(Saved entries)
· · · · · · ·
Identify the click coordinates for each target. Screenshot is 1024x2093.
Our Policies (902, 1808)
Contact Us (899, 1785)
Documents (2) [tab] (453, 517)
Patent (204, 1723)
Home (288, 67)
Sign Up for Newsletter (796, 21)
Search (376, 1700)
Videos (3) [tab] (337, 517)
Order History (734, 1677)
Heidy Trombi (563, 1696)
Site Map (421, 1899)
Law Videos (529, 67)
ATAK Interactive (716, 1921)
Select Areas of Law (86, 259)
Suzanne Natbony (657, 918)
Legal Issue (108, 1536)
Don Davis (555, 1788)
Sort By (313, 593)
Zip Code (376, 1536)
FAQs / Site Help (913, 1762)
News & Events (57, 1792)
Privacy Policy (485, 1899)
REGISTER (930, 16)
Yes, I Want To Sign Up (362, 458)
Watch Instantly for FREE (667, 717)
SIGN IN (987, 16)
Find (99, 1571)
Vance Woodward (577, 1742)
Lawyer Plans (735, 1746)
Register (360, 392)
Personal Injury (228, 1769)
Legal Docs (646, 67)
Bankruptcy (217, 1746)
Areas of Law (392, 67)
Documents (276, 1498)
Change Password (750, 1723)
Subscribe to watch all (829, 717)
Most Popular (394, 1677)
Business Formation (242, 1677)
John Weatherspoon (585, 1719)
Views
· · · · · · ·
WHAT IS REQUIRED | Output each entry once again, exactly as shown above.

OUTPUT FOR THIS EXERCISE |
Identify the click coordinates for each target. Screenshot is 1024x2093.
Our Policies (902, 1808)
Contact Us (899, 1785)
Documents (2) [tab] (453, 517)
Patent (204, 1723)
Home (288, 67)
Sign Up for Newsletter (796, 21)
Search (376, 1700)
Videos (3) [tab] (337, 517)
Order History (734, 1677)
Heidy Trombi (563, 1696)
Site Map (421, 1899)
Law Videos (529, 67)
ATAK Interactive (716, 1921)
Select Areas of Law (86, 259)
Suzanne Natbony (657, 918)
Legal Issue (108, 1536)
Don Davis (555, 1788)
Sort By (313, 593)
Zip Code (376, 1536)
FAQs / Site Help (913, 1762)
News & Events (57, 1792)
Privacy Policy (485, 1899)
REGISTER (930, 16)
Yes, I Want To Sign Up (362, 458)
Watch Instantly for FREE (667, 717)
SIGN IN (987, 16)
Find (99, 1571)
Vance Woodward (577, 1742)
Lawyer Plans (735, 1746)
Register (360, 392)
Personal Injury (228, 1769)
Legal Docs (646, 67)
Bankruptcy (217, 1746)
Areas of Law (392, 67)
Documents (276, 1498)
Change Password (750, 1723)
Subscribe to watch all (829, 717)
Most Popular (394, 1677)
Business Formation (242, 1677)
John Weatherspoon (585, 1719)
Views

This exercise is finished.